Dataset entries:

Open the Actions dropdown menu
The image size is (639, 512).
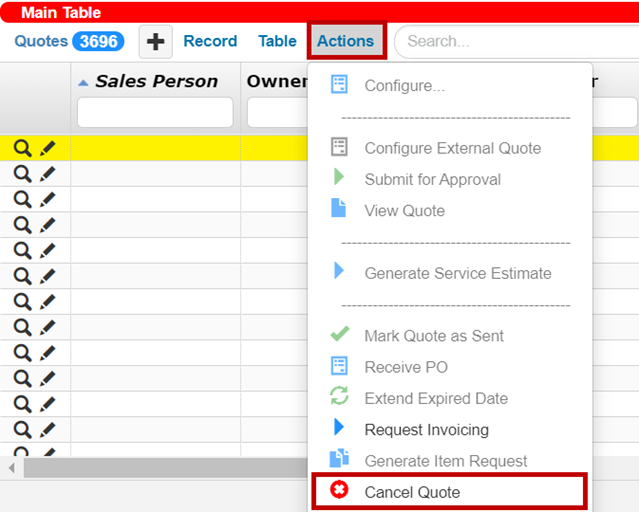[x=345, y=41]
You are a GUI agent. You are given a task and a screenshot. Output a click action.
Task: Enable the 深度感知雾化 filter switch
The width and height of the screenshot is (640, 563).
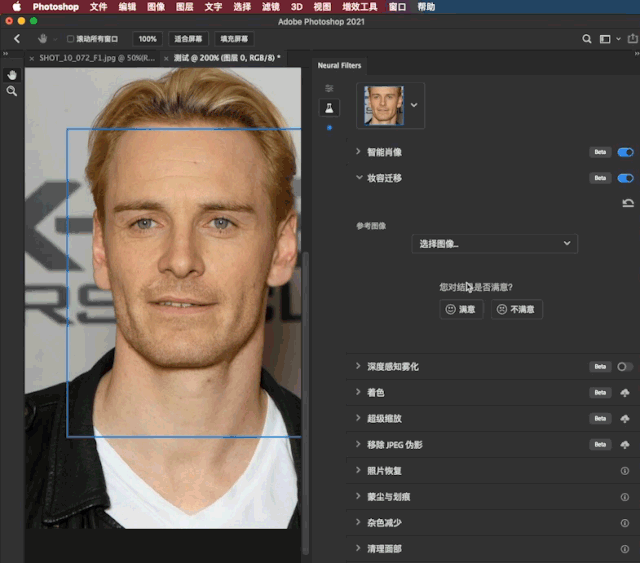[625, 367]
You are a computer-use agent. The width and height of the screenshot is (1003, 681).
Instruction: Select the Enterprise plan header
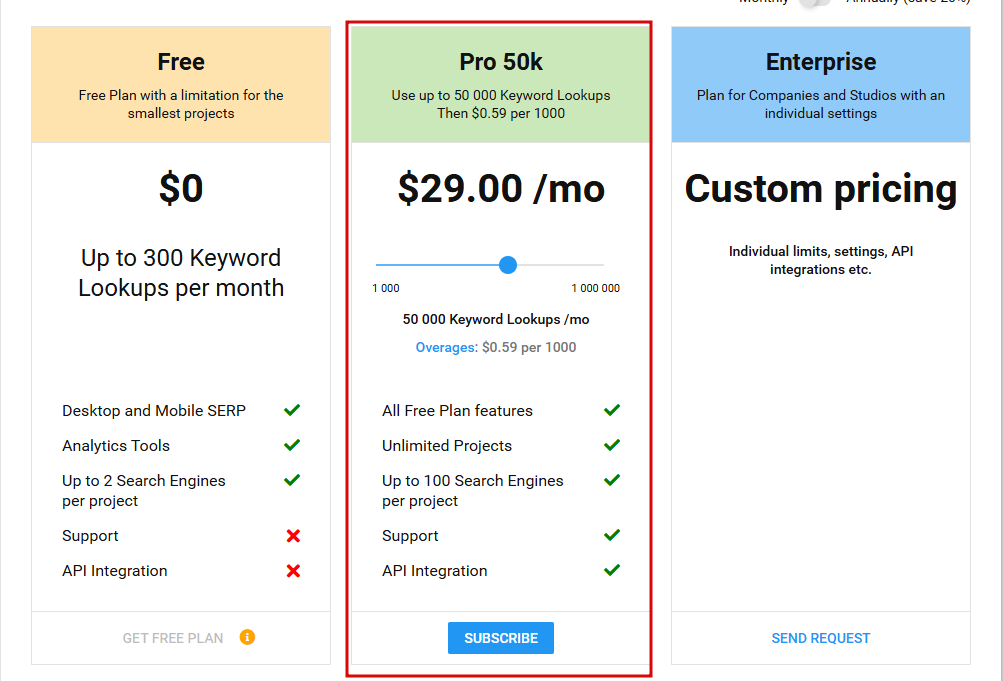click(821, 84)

Exercise objective> Return the entries verbatim without images.

Task solution>
Open the Actions dropdown menu
The image size is (639, 512).
[x=345, y=41]
You are a GUI agent. You are given a task and a screenshot. Output a click action.
Task: Enable the 深度感知雾化 filter switch
The width and height of the screenshot is (640, 563).
[625, 367]
You are a computer-use agent. The width and height of the screenshot is (1003, 681).
Instruction: Select the Enterprise plan header
click(821, 84)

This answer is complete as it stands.